→ Raw data
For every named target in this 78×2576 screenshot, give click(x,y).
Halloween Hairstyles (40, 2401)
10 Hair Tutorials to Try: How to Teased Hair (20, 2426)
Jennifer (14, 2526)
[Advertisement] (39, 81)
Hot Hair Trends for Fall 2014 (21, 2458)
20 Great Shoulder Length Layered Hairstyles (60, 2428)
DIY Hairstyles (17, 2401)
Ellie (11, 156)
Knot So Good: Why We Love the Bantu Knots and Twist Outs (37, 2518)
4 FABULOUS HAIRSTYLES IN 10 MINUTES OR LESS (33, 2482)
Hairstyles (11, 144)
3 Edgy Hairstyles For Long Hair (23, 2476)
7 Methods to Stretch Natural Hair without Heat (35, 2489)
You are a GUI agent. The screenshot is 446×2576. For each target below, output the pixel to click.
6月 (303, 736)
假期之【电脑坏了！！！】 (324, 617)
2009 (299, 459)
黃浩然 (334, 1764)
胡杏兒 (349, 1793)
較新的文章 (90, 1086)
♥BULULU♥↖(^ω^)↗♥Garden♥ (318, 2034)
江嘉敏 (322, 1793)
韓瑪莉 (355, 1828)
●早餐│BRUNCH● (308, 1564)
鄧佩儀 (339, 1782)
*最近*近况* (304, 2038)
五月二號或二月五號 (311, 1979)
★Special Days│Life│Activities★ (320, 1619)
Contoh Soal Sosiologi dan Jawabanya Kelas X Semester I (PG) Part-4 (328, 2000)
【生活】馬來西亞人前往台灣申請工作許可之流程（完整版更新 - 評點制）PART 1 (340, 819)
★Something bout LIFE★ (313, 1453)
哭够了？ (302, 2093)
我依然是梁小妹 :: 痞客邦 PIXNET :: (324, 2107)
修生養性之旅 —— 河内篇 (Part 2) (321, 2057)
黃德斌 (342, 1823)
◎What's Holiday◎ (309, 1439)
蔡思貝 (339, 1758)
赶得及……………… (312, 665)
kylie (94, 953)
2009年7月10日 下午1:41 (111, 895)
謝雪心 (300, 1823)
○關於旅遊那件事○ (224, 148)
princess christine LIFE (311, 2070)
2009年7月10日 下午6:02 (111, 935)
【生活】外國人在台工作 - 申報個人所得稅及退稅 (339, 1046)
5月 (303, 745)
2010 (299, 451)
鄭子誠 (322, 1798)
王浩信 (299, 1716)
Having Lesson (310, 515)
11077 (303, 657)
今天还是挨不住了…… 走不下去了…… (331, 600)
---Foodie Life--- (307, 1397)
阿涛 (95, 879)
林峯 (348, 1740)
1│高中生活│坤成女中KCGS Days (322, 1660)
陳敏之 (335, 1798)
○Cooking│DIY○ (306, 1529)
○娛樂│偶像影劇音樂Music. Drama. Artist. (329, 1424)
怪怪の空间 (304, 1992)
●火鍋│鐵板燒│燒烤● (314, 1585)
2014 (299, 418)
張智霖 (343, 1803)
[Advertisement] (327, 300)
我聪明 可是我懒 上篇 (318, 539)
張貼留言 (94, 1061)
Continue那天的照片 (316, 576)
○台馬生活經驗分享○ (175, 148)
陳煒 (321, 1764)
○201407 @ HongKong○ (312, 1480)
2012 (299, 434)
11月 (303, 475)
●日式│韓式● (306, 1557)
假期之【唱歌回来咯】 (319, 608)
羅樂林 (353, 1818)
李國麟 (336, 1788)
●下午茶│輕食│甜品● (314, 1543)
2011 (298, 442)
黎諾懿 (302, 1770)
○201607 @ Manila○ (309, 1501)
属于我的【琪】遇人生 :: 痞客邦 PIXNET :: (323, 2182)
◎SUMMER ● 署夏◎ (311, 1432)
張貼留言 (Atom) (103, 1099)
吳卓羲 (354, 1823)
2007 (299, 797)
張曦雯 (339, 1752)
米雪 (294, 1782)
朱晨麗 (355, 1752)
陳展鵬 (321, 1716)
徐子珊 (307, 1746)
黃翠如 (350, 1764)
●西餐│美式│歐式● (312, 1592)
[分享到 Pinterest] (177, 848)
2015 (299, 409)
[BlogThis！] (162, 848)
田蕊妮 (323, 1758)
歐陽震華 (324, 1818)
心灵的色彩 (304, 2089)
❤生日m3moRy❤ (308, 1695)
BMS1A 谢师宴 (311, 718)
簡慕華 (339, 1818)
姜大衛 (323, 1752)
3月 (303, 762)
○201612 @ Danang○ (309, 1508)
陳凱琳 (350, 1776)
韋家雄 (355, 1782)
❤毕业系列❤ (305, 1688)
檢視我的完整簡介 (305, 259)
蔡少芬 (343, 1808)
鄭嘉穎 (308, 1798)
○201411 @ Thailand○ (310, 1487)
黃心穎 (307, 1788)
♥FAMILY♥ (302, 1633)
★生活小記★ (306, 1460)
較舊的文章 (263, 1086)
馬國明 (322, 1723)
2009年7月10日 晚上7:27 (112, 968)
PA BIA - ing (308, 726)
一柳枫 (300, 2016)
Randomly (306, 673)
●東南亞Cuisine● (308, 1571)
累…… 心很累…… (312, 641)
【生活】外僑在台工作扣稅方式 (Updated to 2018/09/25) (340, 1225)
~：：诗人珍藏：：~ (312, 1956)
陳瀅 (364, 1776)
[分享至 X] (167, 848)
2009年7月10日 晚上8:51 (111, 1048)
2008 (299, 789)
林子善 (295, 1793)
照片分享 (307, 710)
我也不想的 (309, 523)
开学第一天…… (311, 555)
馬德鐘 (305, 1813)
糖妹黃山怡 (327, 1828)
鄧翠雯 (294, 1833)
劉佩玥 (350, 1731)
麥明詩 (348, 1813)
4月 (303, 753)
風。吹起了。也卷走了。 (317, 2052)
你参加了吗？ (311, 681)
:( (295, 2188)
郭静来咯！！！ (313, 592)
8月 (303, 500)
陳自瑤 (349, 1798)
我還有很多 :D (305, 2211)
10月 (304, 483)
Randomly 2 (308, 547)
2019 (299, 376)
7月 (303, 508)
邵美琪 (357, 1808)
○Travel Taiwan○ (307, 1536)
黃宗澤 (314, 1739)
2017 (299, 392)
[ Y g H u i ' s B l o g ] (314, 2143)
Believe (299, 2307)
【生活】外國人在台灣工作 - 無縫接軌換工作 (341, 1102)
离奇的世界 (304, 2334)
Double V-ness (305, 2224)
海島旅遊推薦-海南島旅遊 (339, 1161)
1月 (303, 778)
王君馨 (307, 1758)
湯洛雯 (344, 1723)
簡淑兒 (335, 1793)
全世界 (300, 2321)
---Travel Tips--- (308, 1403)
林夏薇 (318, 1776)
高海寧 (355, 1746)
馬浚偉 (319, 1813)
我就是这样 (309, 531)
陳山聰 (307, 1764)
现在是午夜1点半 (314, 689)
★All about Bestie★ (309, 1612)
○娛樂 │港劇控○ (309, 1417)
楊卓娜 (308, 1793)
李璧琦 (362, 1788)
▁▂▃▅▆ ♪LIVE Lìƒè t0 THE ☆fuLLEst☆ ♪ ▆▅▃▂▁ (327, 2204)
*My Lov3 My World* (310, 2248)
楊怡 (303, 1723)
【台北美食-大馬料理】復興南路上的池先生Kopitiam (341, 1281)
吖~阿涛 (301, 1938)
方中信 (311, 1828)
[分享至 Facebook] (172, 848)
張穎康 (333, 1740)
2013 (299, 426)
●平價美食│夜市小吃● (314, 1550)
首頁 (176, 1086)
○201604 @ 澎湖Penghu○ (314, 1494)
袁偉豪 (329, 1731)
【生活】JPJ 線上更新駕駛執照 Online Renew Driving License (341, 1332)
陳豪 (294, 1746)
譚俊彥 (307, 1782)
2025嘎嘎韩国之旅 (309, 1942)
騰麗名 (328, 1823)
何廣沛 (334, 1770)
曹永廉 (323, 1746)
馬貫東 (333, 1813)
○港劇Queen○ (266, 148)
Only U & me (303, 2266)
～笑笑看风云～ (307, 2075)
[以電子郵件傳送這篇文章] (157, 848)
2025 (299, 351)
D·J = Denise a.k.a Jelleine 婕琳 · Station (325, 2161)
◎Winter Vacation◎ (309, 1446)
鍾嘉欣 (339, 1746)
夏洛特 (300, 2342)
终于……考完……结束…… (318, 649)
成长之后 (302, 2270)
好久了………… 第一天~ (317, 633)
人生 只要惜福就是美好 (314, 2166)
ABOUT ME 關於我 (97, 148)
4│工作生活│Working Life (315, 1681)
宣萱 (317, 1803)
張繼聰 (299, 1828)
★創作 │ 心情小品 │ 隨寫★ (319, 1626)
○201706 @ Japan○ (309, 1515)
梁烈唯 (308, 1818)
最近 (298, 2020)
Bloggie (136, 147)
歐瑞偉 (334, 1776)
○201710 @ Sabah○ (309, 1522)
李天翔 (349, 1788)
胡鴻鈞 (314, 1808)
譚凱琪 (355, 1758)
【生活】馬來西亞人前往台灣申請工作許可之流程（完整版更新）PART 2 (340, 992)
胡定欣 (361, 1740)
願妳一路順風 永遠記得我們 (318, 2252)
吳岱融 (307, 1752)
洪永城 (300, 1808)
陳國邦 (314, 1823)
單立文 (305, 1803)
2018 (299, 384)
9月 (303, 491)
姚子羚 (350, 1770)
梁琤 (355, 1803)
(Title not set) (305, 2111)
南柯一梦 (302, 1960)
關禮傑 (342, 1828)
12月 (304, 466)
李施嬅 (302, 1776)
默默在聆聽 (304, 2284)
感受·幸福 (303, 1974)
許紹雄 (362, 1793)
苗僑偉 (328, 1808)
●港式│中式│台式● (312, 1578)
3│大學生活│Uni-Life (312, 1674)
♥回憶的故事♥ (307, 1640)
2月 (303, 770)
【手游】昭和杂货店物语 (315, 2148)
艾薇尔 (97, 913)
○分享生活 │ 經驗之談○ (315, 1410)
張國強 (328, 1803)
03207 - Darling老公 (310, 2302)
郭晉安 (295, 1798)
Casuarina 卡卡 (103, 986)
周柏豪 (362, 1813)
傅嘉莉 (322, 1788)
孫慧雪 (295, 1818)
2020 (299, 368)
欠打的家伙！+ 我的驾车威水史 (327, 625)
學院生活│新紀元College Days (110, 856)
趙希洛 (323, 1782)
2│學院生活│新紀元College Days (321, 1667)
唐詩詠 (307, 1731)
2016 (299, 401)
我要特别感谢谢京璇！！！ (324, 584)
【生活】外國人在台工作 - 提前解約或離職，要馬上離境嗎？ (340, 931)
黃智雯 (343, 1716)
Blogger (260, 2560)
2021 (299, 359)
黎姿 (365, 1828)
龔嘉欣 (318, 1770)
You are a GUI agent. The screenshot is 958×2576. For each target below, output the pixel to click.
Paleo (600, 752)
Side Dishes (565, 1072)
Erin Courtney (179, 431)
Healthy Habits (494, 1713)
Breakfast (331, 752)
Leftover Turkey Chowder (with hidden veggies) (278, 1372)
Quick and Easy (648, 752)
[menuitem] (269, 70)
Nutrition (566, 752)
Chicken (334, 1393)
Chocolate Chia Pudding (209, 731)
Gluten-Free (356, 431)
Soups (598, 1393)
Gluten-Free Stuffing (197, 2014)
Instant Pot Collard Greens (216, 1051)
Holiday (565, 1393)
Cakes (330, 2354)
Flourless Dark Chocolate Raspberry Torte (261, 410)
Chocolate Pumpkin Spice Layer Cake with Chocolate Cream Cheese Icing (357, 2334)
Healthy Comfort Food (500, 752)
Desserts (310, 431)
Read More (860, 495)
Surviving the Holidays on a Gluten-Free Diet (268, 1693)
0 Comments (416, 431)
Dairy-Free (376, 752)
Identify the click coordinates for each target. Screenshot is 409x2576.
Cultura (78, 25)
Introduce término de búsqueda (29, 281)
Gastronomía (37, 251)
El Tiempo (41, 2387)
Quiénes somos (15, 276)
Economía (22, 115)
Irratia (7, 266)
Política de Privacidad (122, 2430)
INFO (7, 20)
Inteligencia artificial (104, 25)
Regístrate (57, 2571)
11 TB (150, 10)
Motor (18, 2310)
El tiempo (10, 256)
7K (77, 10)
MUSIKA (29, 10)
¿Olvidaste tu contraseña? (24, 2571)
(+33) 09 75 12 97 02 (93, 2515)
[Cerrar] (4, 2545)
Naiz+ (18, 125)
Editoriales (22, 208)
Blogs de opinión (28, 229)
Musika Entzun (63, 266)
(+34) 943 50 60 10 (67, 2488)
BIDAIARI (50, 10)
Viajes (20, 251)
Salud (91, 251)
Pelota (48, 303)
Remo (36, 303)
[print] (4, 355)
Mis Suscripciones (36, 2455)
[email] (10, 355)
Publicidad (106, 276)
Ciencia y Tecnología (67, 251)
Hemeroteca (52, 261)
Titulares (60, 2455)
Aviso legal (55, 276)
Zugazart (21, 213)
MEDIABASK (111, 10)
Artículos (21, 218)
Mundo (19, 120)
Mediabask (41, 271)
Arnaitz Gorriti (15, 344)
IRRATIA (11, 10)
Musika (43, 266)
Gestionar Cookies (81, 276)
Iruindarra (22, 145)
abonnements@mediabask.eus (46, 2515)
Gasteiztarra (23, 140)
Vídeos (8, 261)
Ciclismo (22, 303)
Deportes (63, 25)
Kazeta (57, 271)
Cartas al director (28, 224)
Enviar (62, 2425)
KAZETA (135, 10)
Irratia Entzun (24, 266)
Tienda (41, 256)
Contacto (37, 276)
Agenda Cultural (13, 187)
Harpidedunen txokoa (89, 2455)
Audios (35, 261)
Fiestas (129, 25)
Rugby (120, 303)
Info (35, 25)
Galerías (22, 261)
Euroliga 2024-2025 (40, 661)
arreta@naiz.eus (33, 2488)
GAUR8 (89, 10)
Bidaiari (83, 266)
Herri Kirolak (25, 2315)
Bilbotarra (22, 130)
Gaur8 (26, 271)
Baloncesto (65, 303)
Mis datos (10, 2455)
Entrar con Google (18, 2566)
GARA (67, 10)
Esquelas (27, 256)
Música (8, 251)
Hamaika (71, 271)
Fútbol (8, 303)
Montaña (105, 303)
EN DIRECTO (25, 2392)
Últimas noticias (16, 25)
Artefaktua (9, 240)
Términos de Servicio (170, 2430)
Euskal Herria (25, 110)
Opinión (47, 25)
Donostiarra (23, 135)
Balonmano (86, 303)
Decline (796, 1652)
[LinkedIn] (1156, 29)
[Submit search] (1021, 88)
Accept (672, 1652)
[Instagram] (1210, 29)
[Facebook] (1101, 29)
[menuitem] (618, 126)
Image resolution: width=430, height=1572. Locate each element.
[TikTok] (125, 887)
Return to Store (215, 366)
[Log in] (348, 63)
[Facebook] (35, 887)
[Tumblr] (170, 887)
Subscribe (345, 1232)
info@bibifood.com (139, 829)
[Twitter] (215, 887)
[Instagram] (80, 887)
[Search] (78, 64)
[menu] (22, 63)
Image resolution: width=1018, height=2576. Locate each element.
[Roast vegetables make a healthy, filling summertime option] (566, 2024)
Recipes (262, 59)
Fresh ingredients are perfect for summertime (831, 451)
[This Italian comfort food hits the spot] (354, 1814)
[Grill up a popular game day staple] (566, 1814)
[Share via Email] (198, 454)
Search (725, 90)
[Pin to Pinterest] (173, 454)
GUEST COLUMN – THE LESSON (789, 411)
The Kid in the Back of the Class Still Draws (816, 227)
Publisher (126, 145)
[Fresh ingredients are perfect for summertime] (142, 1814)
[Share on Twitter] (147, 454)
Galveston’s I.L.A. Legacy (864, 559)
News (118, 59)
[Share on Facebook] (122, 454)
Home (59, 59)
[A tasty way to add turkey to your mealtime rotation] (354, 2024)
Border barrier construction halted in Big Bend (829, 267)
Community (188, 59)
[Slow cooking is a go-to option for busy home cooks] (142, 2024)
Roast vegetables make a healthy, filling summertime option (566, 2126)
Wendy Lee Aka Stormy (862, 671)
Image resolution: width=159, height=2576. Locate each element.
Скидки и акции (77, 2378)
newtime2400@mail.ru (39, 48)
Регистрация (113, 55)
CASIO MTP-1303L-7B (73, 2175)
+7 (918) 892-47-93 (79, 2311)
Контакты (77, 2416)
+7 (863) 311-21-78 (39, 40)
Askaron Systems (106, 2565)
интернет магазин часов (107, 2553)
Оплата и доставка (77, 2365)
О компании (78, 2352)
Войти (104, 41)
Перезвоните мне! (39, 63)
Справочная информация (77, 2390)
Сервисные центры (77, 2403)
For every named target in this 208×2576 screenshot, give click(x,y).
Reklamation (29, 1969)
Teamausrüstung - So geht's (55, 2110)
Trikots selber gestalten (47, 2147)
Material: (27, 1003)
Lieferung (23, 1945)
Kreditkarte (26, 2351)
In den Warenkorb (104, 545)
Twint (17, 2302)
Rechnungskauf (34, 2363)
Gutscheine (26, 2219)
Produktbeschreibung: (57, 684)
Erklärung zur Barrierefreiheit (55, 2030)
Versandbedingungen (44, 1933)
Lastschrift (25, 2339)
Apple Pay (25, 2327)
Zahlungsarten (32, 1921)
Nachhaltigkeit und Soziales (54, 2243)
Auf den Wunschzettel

→ What to do
Here the output must be the lines above from the line with "首頁 (176, 1086)" to the line with "Cakes (330, 2354)", both included, duplicated word for word and nothing else.

→ Task result
首頁 (176, 1086)
○201604 @ 澎湖Penghu○ (314, 1494)
袁偉豪 (329, 1731)
【生活】JPJ 線上更新駕駛執照 Online Renew Driving License (341, 1332)
陳豪 (294, 1746)
譚俊彥 (307, 1782)
2025嘎嘎韩国之旅 (309, 1942)
騰麗名 (328, 1823)
何廣沛 (334, 1770)
曹永廉 (323, 1746)
馬貫東 (333, 1813)
○港劇Queen○ (266, 148)
Only U & me (303, 2266)
～笑笑看风云～ (307, 2075)
[以電子郵件傳送這篇文章] (157, 848)
2025 (299, 351)
D·J = Denise a.k.a Jelleine 婕琳 · Station (325, 2161)
◎Winter Vacation◎ (309, 1446)
鍾嘉欣 (339, 1746)
夏洛特 (300, 2342)
终于……考完……结束…… (318, 649)
成长之后 (302, 2270)
好久了………… 第一天~ (317, 633)
人生 只要惜福就是美好 (314, 2166)
ABOUT ME 關於我 (97, 148)
4│工作生活│Working Life (315, 1681)
宣萱 (317, 1803)
張繼聰 (299, 1828)
★創作 │ 心情小品 │ 隨寫★ (319, 1626)
○201706 @ Japan○ (309, 1515)
梁烈唯 (308, 1818)
最近 (298, 2020)
Bloggie (136, 147)
歐瑞偉 (334, 1776)
○201710 @ Sabah○ (309, 1522)
李天翔 (349, 1788)
胡鴻鈞 (314, 1808)
譚凱琪 (355, 1758)
【生活】馬來西亞人前往台灣申請工作許可之流程（完整版更新）PART 2 (340, 992)
胡定欣 (361, 1740)
願妳一路順風 永遠記得我們 (318, 2252)
吳岱融 (307, 1752)
洪永城 (300, 1808)
陳國邦 (314, 1823)
單立文 (305, 1803)
2018 (299, 384)
9月 (303, 491)
姚子羚 (350, 1770)
梁琤 (355, 1803)
(Title not set) (305, 2111)
南柯一梦 (302, 1960)
關禮傑 (342, 1828)
12月 (304, 466)
李施嬅 (302, 1776)
默默在聆聽 (304, 2284)
感受·幸福 (303, 1974)
許紹雄 (362, 1793)
苗僑偉 (328, 1808)
●港式│中式│台式● (312, 1578)
3│大學生活│Uni-Life (312, 1674)
♥回憶的故事♥ (307, 1640)
2月 (303, 770)
【手游】昭和杂货店物语 (315, 2148)
艾薇尔 (97, 913)
○分享生活 │ 經驗之談○ (315, 1410)
張國強 (328, 1803)
03207 - Darling老公 (310, 2302)
郭晉安 (295, 1798)
Casuarina 卡卡 (103, 986)
周柏豪 (362, 1813)
傅嘉莉 (322, 1788)
孫慧雪 (295, 1818)
2020 (299, 368)
欠打的家伙！+ 我的驾车威水史 (327, 625)
學院生活│新紀元College Days (110, 856)
趙希洛 (323, 1782)
2│學院生活│新紀元College Days (321, 1667)
唐詩詠 (307, 1731)
2016 (299, 401)
我要特别感谢谢京璇！！！ (324, 584)
【生活】外國人在台工作 - 提前解約或離職，要馬上離境嗎？ (340, 931)
黃智雯 (343, 1716)
Blogger (260, 2560)
2021 (299, 359)
黎姿 (365, 1828)
龔嘉欣 (318, 1770)
You are a GUI agent. The screenshot is 958×2576. For each target below, output the pixel to click.
Paleo (600, 752)
Side Dishes (565, 1072)
Erin Courtney (179, 431)
Healthy Habits (494, 1713)
Breakfast (331, 752)
Leftover Turkey Chowder (with hidden veggies) (278, 1372)
Quick and Easy (648, 752)
[menuitem] (269, 70)
Nutrition (566, 752)
Chicken (334, 1393)
Chocolate Chia Pudding (209, 731)
Gluten-Free (356, 431)
Soups (598, 1393)
Gluten-Free Stuffing (197, 2014)
Instant Pot Collard Greens (216, 1051)
Holiday (565, 1393)
Cakes (330, 2354)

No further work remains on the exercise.